5 Ryan Giggs

963 appearances, 168 goals
13 League titles, 4 FA Cups, 3 League Cups, 2 Champions Leagues, 1 Intercontinental Cup, 1 Club World Cup, 1 Super Cup, 9 Charity Shields
The most decorated player in British football history; and a shining example of what a professional approach to a career, and a potential fulfilled and permitted to be fulfilled by the hands of fate, can look like.
It is popular in the modern age to dismiss Giggs’ ability because of his longevity. I’m here to set the record straight, thank me later.
The teenage Ryan Giggs was a sight to behold; rapier-like speed with and without the ball. The ability to have the ball under his command at that speed often left defenders embarrassed. He hadn’t been in the first team a year before the comparisons to George Best came in. But Giggs, like Best, was his own man. Sensational solo goals only poured oil onto the fires of comparison; it was rumoured that Italian side AC Milan wanted to break the world transfer record to sign him.

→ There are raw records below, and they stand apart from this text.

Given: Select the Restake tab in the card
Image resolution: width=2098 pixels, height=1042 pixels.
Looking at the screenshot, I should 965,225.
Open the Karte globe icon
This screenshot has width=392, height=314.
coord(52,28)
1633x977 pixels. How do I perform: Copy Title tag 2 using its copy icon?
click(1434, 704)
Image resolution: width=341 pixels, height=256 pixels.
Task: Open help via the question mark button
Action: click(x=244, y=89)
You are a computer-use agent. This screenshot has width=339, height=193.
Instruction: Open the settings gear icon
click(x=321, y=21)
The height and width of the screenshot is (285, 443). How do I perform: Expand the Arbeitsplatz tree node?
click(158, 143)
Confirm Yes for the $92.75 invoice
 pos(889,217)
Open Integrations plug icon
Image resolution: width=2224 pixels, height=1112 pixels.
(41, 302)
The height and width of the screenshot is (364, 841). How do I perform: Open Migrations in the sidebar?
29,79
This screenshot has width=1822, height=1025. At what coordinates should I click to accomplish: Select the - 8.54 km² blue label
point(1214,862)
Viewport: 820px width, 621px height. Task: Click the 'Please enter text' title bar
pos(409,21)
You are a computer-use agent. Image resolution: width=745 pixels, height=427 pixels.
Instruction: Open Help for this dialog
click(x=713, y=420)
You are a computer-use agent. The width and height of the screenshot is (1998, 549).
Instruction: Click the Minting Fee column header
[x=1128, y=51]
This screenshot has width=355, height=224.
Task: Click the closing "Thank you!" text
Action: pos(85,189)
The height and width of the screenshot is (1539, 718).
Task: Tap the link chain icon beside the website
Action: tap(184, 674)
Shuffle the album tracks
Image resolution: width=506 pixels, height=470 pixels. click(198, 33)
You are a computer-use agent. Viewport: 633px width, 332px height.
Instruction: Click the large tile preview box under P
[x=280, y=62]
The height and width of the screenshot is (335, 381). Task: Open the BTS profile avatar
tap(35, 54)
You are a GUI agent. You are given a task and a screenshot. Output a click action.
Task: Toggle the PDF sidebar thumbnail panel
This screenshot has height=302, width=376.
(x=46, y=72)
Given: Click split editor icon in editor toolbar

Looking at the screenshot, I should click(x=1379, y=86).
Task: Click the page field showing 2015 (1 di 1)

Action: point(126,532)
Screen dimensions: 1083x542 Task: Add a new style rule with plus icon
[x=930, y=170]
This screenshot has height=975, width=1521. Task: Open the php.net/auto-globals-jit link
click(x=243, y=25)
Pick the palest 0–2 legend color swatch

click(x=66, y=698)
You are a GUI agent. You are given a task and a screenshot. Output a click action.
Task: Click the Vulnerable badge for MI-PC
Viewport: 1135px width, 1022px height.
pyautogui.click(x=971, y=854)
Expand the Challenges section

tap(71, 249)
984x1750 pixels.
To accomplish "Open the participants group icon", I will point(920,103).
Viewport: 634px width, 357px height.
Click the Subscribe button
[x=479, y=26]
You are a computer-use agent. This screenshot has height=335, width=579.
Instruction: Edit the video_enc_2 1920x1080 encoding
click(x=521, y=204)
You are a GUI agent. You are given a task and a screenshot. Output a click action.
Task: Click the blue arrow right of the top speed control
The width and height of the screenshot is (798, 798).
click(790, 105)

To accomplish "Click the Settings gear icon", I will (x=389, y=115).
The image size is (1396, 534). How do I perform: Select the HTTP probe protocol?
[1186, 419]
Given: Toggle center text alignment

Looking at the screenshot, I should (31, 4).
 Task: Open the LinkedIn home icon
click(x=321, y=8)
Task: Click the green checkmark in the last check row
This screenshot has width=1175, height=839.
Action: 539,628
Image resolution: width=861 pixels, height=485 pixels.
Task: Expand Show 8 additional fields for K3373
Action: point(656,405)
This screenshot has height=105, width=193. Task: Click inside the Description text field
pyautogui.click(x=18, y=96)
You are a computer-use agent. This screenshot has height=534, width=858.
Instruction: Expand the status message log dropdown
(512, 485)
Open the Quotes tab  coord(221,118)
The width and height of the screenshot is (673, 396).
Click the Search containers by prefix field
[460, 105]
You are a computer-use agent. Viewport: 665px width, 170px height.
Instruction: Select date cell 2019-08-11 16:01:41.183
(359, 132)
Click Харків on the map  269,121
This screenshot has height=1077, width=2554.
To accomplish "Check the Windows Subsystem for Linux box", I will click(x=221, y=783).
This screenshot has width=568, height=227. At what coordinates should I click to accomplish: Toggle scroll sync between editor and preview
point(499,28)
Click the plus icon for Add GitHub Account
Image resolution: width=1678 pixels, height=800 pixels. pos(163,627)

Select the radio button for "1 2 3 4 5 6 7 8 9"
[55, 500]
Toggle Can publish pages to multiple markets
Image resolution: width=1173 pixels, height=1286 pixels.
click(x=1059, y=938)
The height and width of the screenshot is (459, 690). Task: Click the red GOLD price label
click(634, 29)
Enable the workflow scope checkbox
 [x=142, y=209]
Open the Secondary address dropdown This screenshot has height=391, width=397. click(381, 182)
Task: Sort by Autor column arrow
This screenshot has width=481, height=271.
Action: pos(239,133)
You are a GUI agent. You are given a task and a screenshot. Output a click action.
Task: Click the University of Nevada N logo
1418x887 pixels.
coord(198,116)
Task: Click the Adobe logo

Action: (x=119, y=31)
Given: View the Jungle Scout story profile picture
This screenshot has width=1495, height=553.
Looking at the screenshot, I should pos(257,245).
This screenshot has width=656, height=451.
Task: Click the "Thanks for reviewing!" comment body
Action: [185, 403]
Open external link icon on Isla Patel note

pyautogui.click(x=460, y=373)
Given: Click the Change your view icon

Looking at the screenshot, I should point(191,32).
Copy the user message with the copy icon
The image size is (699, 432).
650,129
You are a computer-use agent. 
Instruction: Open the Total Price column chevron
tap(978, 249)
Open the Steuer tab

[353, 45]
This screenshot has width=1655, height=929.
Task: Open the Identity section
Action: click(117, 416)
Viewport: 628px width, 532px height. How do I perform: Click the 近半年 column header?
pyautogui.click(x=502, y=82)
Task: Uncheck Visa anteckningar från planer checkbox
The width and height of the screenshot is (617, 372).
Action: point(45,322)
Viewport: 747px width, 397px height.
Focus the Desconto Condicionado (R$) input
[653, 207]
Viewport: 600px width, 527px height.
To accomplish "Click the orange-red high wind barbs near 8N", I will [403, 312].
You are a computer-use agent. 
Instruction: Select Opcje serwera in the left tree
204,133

By 1996 Giggs had already demonstrated maturity and sense when it came to his career, taking caution with potentially problematic hamstrings that came as a consequence of his style of play. Eventually he would find solutions to combat this; on the field, he became more mature and economic with the use of his speed, and in the late 1990s this came to devastating effect.
For a while after the Brazilian Ronaldo suffered his injury issues, Giggs was surely the best player in the world — feared to the high heavens by Juventus and other teams on the continent, and unplayable at home. Ironically, the 98/99 campaign wasn’t his best domestically but he marked United’s treble year with a couple of vital contributions, most notably of course the semi-final replay goal against Arsenal in the FA Cup, which ranks in this writer’s humble opinion as the greatest goal ever scored.
His later-career reinvention as a more conventional midfielder was a success — what United would give for even a 37 year old Giggs in their midfield now — and it says everything about his quality that Giggs was a crucial part of United’s most recent generation of domination just as much as he was in the generation or two before.
The ability of Giggs to perform at the highest level over a generational gap where the biggest changes to lifestyle and diet in the sport have taken place is surely the biggest argument in the favour of how the great players of yesterday would fare in today’s game.
Those who like to define things by Opta statistics would probably wince at Giggs’ pass completion percentages but those who like to watch football with their eyes could only appreciate the creativity and penetration the Welsh legend’s vision provided.
For skill, great goals, great assists, contribution and trophies won, Ryan Giggs is one of the greatest of all time. There are others in this list above Ryan who didn’t achieve half of what he did in terms of medals for one reason or another – the Welshman is truly an example of fulfilling every bit of one’s potential.